Latin America is conscious of the downside and limitations of partnership with China. Firstly, they see it as a purely commercial transactional partner and nothing more. They detest the communist dictatorship of China, having come out of dictatorships themselves after terrible sufferings. They are suspicious of the non-transparent nature of Chinese activities and the overwhelming role of Chinese state companies and financial organisations. There is an enormous cultural and communication gap. They are also hurt by the flooding of less expensive Chinese products which have adversely affected domestic manufacturing sector. 

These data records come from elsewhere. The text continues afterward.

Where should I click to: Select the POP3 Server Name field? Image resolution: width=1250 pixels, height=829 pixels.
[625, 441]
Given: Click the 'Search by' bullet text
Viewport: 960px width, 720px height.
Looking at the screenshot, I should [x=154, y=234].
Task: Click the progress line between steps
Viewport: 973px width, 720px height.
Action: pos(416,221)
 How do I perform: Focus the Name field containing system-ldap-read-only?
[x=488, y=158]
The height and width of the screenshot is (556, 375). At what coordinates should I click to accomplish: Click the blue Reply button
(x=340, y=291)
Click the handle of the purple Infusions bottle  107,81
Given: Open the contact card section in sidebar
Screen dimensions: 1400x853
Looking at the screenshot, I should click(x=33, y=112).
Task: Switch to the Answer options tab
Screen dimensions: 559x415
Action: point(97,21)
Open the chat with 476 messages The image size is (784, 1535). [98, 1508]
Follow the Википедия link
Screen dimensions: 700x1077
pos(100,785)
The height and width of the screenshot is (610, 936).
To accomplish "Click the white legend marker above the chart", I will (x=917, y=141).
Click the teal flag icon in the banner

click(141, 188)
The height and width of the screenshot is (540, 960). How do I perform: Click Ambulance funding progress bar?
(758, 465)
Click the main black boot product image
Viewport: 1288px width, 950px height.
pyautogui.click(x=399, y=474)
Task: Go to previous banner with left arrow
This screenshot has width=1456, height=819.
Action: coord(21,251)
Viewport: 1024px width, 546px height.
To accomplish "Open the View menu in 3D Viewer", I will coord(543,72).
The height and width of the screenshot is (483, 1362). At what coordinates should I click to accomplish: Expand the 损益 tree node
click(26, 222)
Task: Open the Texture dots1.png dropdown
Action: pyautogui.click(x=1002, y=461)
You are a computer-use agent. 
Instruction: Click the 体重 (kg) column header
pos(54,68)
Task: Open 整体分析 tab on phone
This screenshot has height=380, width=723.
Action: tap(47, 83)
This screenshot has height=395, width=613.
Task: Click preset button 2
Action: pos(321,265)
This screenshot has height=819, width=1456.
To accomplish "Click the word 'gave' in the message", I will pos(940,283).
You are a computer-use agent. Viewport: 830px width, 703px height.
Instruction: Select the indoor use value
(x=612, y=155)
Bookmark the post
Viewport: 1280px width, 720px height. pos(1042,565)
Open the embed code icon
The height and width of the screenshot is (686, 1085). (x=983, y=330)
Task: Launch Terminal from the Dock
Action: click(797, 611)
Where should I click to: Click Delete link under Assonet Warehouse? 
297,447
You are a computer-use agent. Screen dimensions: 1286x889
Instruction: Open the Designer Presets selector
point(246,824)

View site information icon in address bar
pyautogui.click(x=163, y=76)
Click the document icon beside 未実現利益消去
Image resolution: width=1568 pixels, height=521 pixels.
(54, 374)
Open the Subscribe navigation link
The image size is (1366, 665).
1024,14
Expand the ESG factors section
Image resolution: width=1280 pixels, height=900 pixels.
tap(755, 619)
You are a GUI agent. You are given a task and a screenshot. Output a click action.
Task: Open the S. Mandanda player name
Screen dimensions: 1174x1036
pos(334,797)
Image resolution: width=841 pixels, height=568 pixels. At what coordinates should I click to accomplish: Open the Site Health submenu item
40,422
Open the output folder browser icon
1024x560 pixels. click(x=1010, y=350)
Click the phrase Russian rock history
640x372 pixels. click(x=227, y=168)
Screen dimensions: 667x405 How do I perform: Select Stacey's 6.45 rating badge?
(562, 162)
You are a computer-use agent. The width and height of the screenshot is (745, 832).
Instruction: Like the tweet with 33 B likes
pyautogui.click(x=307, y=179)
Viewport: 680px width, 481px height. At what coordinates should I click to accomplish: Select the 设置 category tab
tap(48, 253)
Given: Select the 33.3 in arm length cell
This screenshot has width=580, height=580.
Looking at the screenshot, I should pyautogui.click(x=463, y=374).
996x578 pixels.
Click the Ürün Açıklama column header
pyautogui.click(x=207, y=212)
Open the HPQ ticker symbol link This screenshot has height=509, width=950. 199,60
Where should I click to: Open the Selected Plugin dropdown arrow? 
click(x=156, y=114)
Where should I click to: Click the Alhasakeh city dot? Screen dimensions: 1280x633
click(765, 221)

But the Latin Americans see that China is a manageable risk unlike US whose actions are beyond control. While the US has repeatedly invaded Latin American countries and changed regimes, the Chinese will never dare to do such atrocities in Latin America. The Latin Americans have the option to stop, reduce or reject Chinese credit and investment and manage the Chinese activities smartly. For example when the Chinese  looked around to buy hundreds of thousands of agricultural land, the governments of Brazil, Argentina and Uruguay changed their rules and imposed restrictions on acquisition of agricultural land by foreigners. The Chinese backed out. It may be noted here that these restrictions are only against new investors. They do not affect the ownership of hundreds of thousands of hectares of South American farmland by European and Americans who had invested before the new restrictions.

The Latin Americans would love to see an end to the unipolar world and welcome the rise of other powers to challenge US and minimise the harm and domination of US. At the same time, they would also like to reduce their overdependence on China and diversify their economic partnerships. In this context, they welcome more trade, investment and involvement of India in the region. 

Unfortunately, India has no plan, vision or trade target for Latin America, despite the emergence of the region as a large market for its exports and the region’s contribution to India’s energy and food security through supply of petroleum, vegetable oil and pulses.  

India’s credit to the region is just under 200 million dollars in contrast to the 150 billion Chinese credit. India’s total trade with Latin America is just about the same as China’s trade with Chile which is 36 billion dollars. The Latin Americans hope that India would wake up and take advantage of the opportunities for business in the large and growing middle-income market of Latin America with 620 million people.

India could set a target of 25 billion dollars of export (from 12 billion in 2017), investment (from the current 13 billion) and credit of 5 billion ( from 200 million so far) by the year 2025. This could be announced during the visit of Prime Minister Modi to Buenos Aires in November 2018 for the G-20 summit.